When people visit Utah, and the many national parks there, Natural Bridges National Monument often gets overlooked (I have to honestly admit that I have bypassed it a couple of times in the past in order to make my way to more famous national parks in the area). Now that I have gone, I know that I will be back to do what appears to be an absolutely breathtaking canyon hike which I didn’t have time to do this time around.

Natural Bridges National Monument offers a 9 mile loop drive that has overlook pullouts to view the three main bridges in the park. This makes it a destination for those who don’t want to (or can’t) hike, as well as those that love to hike. The first bridge view along the road is of Sipapu Bridge (220 feet high, 268 feet long, 31 feet wide and 53 feet thick) and gives a good indication of the beauty of the entire national monument (wouldn’t you just love to hike the winding canyon along with river under all the natural bridges?)

Sipapu Bridge

Sipapu Natural Bridges national monument

Sipapu natural bridge

Sipapu Bridge Natural Bridges National Monument

The information sign at the bridge view give the following information:

Several names have been given the the bridges over the years. Sipapu has had at least two other names — President and Augusta — but these were later changed. Cliff dwellings and rock art in the area reminded William Douglass, the leader of the 1908 government survey, of the Hopi culture he had studied extensively in Arizona. Charged with finding “appropriate Indian names” for the bridges, he chose Sipapu, meaning “place of emergence.”

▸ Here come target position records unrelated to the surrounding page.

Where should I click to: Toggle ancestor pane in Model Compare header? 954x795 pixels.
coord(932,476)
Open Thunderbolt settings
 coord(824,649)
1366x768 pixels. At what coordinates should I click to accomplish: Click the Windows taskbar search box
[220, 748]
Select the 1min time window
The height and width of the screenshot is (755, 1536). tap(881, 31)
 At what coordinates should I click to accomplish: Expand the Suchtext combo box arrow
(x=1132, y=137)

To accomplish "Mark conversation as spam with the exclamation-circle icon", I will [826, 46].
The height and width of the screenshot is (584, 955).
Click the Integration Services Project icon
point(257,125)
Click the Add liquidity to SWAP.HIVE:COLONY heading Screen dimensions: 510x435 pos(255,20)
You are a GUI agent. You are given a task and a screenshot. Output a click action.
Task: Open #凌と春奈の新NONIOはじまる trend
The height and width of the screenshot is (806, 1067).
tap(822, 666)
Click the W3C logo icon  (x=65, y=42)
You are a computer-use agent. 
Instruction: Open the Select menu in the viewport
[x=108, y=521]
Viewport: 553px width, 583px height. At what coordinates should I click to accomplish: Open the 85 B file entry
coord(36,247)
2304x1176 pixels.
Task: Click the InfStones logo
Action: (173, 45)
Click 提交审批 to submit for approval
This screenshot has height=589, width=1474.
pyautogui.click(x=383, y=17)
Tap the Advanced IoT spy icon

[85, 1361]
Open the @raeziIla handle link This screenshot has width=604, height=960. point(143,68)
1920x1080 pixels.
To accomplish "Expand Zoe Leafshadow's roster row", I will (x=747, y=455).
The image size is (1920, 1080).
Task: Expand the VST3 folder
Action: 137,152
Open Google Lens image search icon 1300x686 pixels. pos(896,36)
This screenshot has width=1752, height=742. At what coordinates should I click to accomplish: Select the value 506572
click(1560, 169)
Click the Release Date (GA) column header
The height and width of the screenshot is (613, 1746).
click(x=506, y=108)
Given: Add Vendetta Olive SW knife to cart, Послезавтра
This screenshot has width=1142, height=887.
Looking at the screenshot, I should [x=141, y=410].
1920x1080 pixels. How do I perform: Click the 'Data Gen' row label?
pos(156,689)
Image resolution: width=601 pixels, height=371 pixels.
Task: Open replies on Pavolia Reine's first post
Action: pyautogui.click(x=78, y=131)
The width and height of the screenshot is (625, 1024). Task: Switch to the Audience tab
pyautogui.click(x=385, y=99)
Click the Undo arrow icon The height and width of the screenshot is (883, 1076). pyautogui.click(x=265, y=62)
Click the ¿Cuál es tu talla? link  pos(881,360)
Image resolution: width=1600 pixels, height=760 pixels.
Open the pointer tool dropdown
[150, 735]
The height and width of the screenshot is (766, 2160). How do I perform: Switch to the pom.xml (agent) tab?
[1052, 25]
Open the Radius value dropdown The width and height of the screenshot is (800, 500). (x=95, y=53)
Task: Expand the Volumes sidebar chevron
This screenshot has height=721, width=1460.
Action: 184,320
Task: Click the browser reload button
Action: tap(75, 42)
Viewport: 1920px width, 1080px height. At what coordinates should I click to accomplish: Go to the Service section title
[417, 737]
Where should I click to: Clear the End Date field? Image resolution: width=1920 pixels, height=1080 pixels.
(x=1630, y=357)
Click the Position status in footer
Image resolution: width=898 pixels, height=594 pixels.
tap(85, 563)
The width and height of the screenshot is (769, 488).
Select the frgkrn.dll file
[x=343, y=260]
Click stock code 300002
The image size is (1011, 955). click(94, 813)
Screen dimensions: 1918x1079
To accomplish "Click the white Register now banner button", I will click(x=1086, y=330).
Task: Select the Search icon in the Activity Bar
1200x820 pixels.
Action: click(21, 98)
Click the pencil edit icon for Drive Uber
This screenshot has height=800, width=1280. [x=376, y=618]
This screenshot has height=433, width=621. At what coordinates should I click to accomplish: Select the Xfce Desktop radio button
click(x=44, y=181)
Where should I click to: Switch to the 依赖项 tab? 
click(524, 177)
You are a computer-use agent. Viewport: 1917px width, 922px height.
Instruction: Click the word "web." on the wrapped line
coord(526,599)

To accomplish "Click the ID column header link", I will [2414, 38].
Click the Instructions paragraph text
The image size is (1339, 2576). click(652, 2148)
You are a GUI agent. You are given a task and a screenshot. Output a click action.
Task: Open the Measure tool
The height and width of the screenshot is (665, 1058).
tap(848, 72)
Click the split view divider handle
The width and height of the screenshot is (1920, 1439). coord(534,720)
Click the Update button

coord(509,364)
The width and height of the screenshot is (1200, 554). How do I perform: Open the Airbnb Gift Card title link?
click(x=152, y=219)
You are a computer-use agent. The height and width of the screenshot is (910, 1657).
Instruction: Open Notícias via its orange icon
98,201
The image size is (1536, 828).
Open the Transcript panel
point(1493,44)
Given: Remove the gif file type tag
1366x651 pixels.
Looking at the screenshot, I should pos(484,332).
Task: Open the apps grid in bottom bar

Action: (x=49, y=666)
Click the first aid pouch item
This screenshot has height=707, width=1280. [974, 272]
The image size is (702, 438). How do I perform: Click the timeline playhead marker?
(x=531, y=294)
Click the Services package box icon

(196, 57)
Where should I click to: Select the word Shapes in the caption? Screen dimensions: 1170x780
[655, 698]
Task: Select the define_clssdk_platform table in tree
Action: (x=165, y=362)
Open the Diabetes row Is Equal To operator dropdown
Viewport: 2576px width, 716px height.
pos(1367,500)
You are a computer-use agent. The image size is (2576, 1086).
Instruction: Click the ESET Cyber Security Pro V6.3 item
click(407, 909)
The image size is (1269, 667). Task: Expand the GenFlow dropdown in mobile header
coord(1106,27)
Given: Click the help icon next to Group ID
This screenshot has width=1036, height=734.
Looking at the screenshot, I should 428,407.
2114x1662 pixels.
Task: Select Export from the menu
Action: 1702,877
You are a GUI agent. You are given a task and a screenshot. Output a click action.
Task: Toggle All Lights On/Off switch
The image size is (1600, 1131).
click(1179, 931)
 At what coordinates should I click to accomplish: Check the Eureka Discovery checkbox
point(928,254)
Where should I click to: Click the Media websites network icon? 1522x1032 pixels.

Cedar Mesa, a million acre plateau encompassing the monument and surrounding are, is composed of nearly horizontal sedimentary rock layers. During the Permian Period, wind blown sands from the north and west were deposited here as dunes. Later sediments buried these dunes and with time, pressure and moisture, they became”petrified” sand, or sandstone. Today geologists label this layer Cedar Mesa Sandstone.

Buried, then tilted and uplifted, the sandstone was slowly exposed by meandering streams which carried away the overlying sediments. These streams helped carve Sipapu and other bridges.